Parent figure-child relationships feature strongly in two of Ventana Sur’s main industry sections this year, Copia Final – for recently finished films which have not yet released outside their country of origin – and Primer Corte – for fiction Latin American films in post-production.
Three Copia final titles feature strained mother-son relationships, and four films from Primer Corte focus on one-on-one relationships between a parent or parental figure and their younger counterpart.
Chosen from 129 applications – up from 118 in 2018 and 80 in 2017 – said Primer Corte co-curator José María Riba, the six selected Primer Corte films screen for a select audience of invited festival programmers, distributors and sales agents and compete for several post-production and distribution prizes.
Of productions submitted, 42 came from Argentina, 30 from Brazil, 25 from Mexico- Chile had 17 applications, Colombia 14, “considerable numbers,” Riba added.
Previous high-profile participants include “I’m No Longer Here,” winner of this year’s Audience Award and best feature at Morelia, and Lila Avilés’ “La Camarista,” this year’s second-best reviewed narrative film according to Rotten Tomatoes and Mexico’s International Feature Academy Award submission.
After screening, the films are added to Ventana Sur’s video library until the festival’s end. A drill-down on Primer Corte titles:
Coming in as one of the section’s most buzzed titles, “Restless” comes from celebrated director Paz Fábregás’, whose 2011 San Sebastian Latin Horizons competition player “Agua Fria de Mar,” (“Cold Water of the Sea”) scooped awards at Lima’s Latin American Film Fest and Rotterdam, after playing well in rough cut at San Sebastian’s Films in Progress. “Agua Fria” producers Temporal Films back Fabrega’s tale of a teacher who discovers one of her teenaged students attempting to miscarry an unwanted pregnancy. After visiting a clinic, the two learn the pregnancy is too far along to abort.
Produced by Venezuela’s Cromauno Audiovisuales, renowned cinematographer Alexandra Henao Sierra’s “Gilma” unfolds in the middle of a violent Caracas, where 13-year-old Isabel must recover her aunt from hospital while keeping secret what the older woman has been subjected too. Through the experience, the two become closer and come to rely on one another for protection.
Juan Pablo Félix’s debut feature is a pan-Latin American production headed by Bikini Films. Set on the Argentina-Bolivia border, a young dancer prepares for the most important competition of his life when his highway-robbing, ex-convict father returns and jeopardizes everything.

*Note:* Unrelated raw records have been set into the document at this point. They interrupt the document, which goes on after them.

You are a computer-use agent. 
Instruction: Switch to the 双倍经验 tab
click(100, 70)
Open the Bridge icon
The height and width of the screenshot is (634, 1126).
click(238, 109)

Mariano Cócolo won best director of an Argentine short at the Mar del Plata Festival in 2016 for her film “To the Silent.” She returns with “The Calm,” which is a co-production between Año Luz and Peca Cine. In it, a student returns home to care for her father after a he suffers a stroke. Wealthy landowners bully the woman, forcing her to take desperate measures while dealing with father’s passing.

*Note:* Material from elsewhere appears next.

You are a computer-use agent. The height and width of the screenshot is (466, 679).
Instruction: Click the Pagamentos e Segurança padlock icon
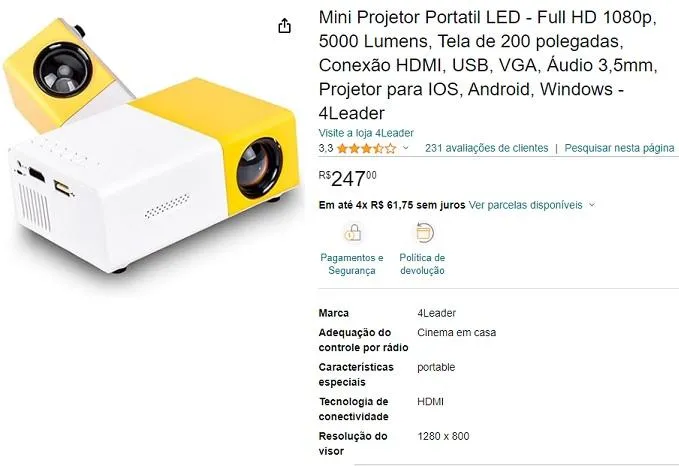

Guatemala’s Vizconde produces Juan Manuel Méndez’s tale of a dissident priest living a humble life and caring for the less fortunate of his community. The Father is knocked out of his groove when two strangers arrive and call into question his motivations. Manuel is a graduate of Barcelona’s CECC and was singled out for the Berlinale Talents. “The Apostolate” is his first feature.

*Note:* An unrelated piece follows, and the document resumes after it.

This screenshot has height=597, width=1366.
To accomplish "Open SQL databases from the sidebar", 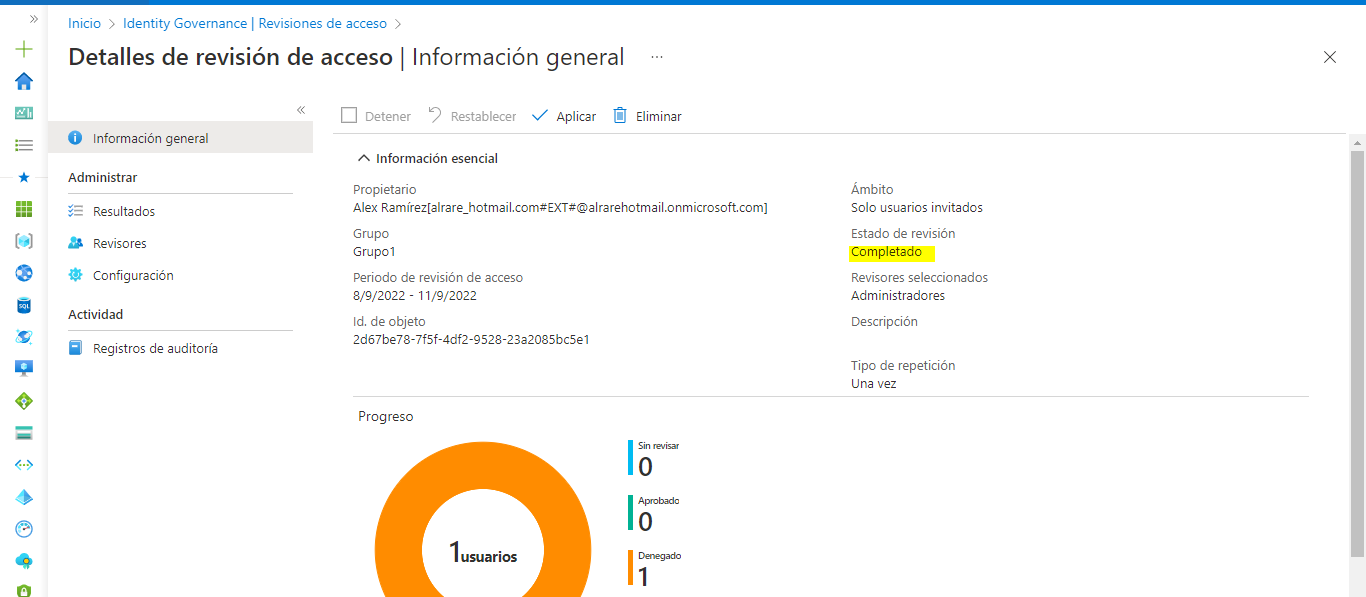I will [23, 305].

The most fantastic of this year’s Primer Corte titles, Alejandro Telémaco Tarraf’s “Piedra Sola” (Lonely Rock) is an Argentina-Mexico co-production from Viento Cine. The fable follows an indigenous herder in the Argentine highlands as he hunts down an invisible puma terrorizing his flock of llama. In tracking the beast, he confronts himself, his ancestors and a mystical shapeshifting creature. Telémaco’s work has feature at major festivals such as Rotterdam, Bafici and Busan; he participated in Berlinale Talents in 2014.